Channel 4 News chief correspondent Alex Thomson explains the extent
to which he went to get an exclusive with convicted sex offender
William Gibson – the man at the centre of the row over sex offenders in
schools – only to find that, in Gibson’s world, an exclusive means
interviews with more than one broadcaster: “I have been amazed at the
degree we broadcasters were taken to task by viewers recently for
failing – apparently – to give sex offenders a fair crack of the whip.

I’m
talking about a certain William Gibson. Late into an edit and coming up
to transmission, Gibson came into the frame when it was revealed he’d
been teaching at a series of schools in the Northeast, despite being a
convicted sex offender. Suddenly everyone’s attention switched from the
Norwich PE teacher case to the Newcastle area.

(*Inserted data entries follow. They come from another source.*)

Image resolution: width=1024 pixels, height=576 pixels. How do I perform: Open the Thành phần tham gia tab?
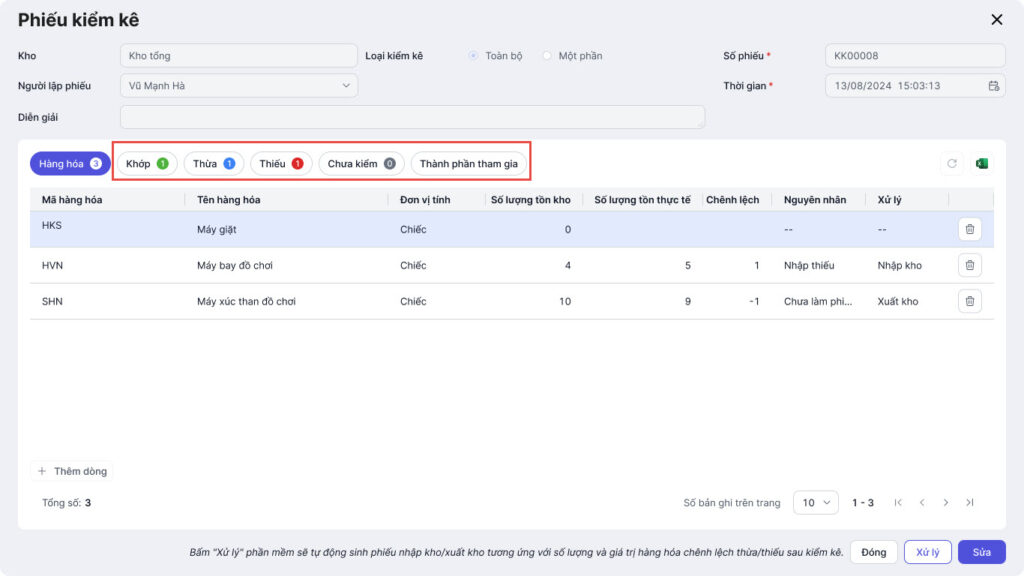469,164
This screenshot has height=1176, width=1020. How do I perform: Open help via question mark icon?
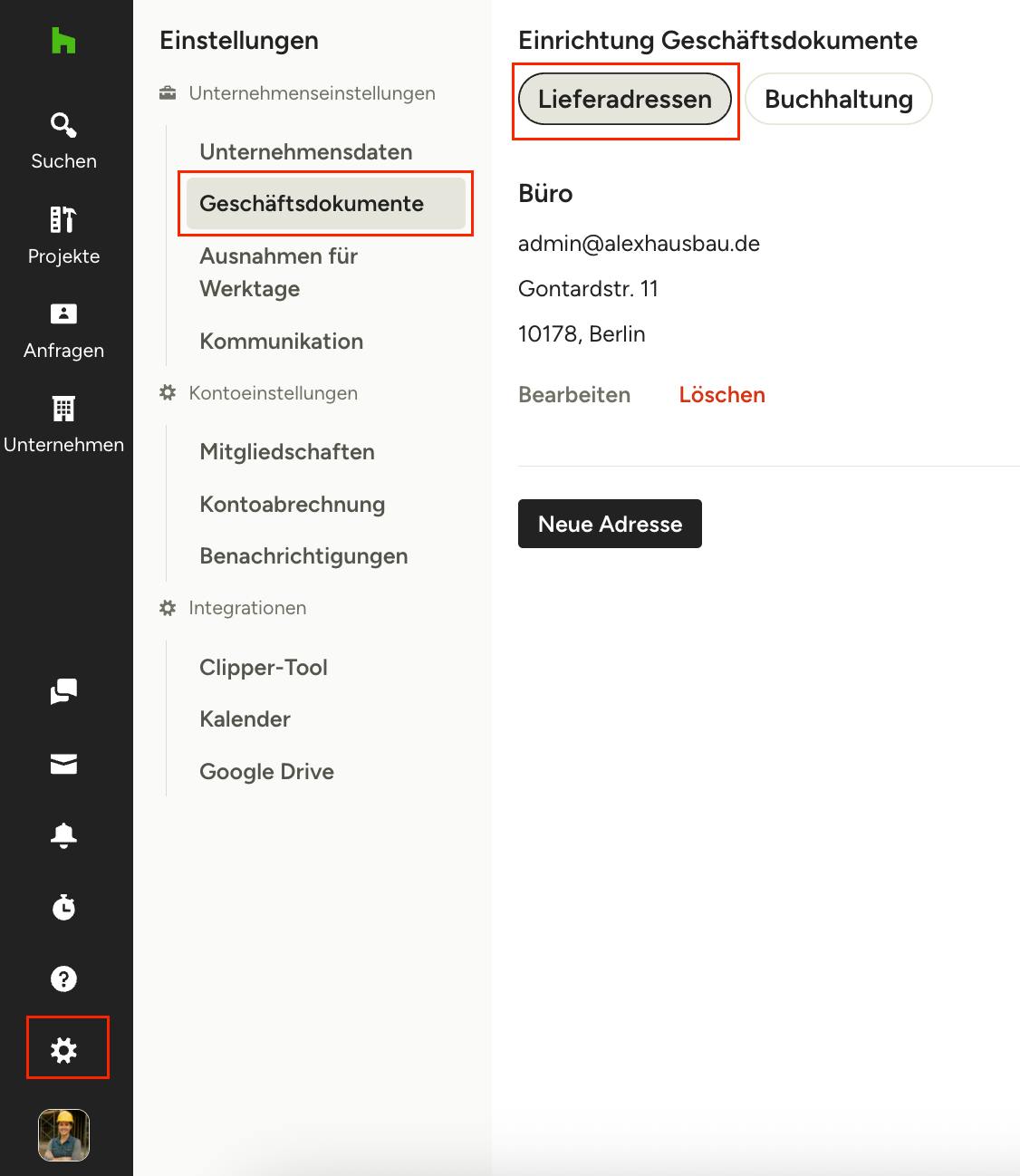63,978
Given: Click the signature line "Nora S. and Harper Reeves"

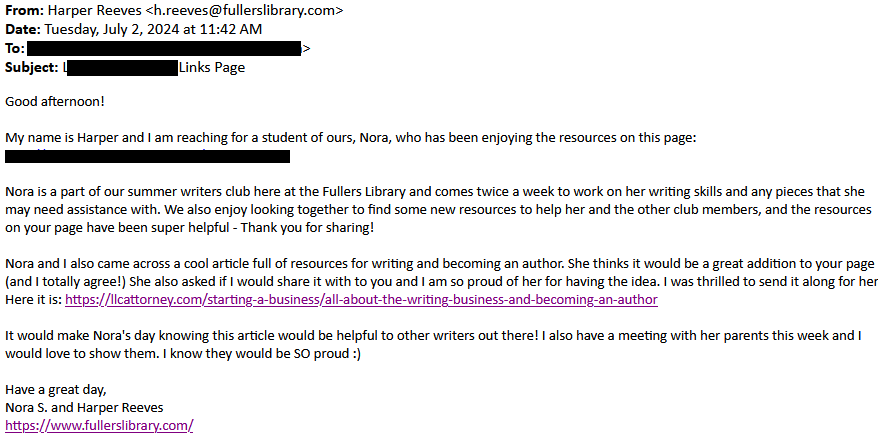Looking at the screenshot, I should click(84, 407).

Cue: new top to package. From then on the chase was joined.

Thanks
to the efforts of producer James Blake, we found ourselves tearing out
of our afternoon news conference for Waterloo and securing the
opportunity to talk to Gibson in person.

Talk? You couldn’t shut him up.

When Gibson sat down it was already too late for that night’s programme. But hey – he was our TV exclusive thus far.

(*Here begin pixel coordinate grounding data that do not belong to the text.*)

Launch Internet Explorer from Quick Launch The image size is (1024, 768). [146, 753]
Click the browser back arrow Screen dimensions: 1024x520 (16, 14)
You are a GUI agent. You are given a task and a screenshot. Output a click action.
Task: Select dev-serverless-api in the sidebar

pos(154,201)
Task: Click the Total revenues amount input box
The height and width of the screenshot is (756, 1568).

We were happy to go to bed with his version of events on camera.

But
how to tell it? He’d only agreed to appear in silhouette. But across
the next day problems mounted. The central issue: this man clearly had
his side of the story to tell and almost all of it was so far untold,
not least for important legal reasons.

Here was his low-lit
silhouette detailing how yes, he had fondled a school girl as a teacher
– but it turned out the relationship had then gone on across the next
19 years. They’d eloped to Scotland to get married against her parents’

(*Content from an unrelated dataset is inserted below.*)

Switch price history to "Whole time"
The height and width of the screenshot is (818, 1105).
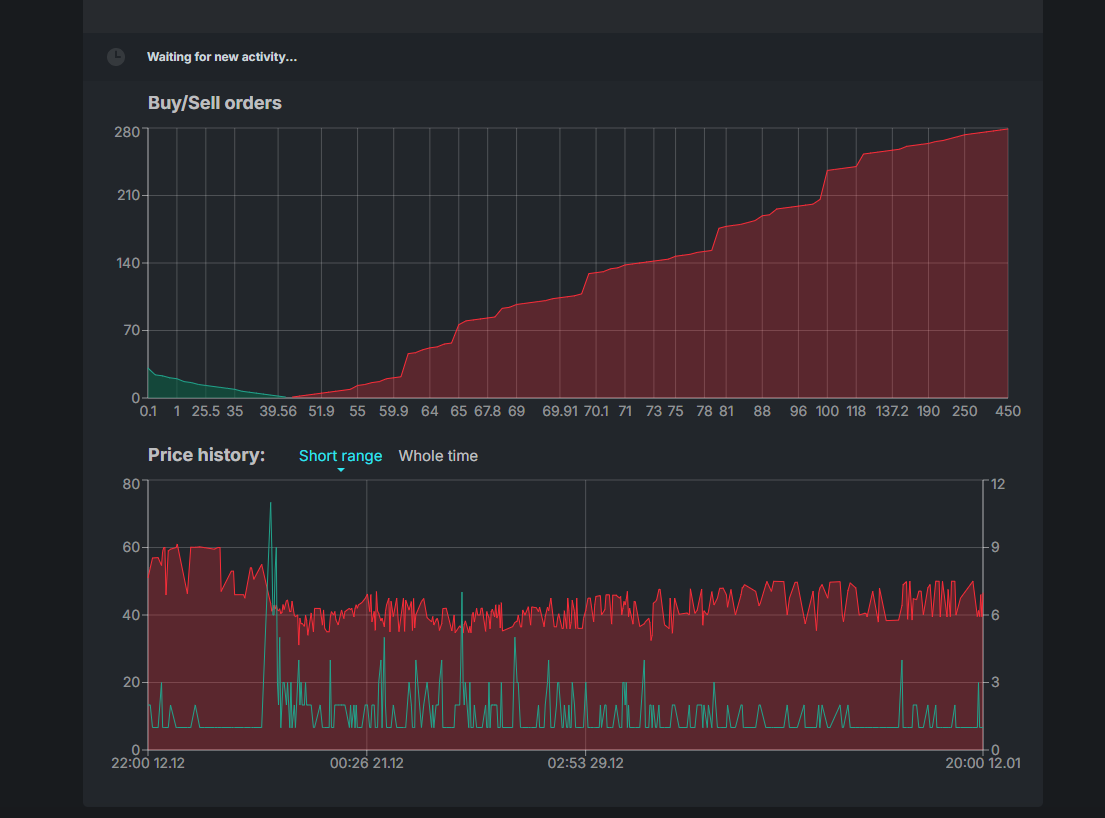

wishes. They had brought up three children with whom Gibson still claimed to be close.

Not
a few of our viewers were emailing saying you had to tell the whole
story in order to tell the truth of it – then let people make up their
own minds. But that was not as easy as it sounded. Broadcasting
Gibson’s side of the story could have identified the girl in question
who is now in her 40s. But identification of the victim of sexual
assault and in particular an underage victim, can constitute a serious
offence, which our lawyers kindly pointed out.

Yikes – and there was I thinking it was just a good story.

Gibson’s certainly a curious figure.

No reoffending on the underage girls front at all – but a string of subsequent fraud offences.

Despite
the official verdict that he poses no threat to young people – he was
certainly the epicentre of the latest national ‘paedophile’ storm.

While in the minds of most people he wouldn’t be considered a paedophile at all.

A foolish man? Well, yes. An untrustworthy one – definitely, after the fraud business, as we then found out.

As
Gibson left the room I distinctly recall him turning to us and vowing
he would give no interviews to the BBC of whom he seemed to have a deep
and unfathomable loathing.

Next day – whaddya know? Up he pops on the BBC, opining about his life as a victim.”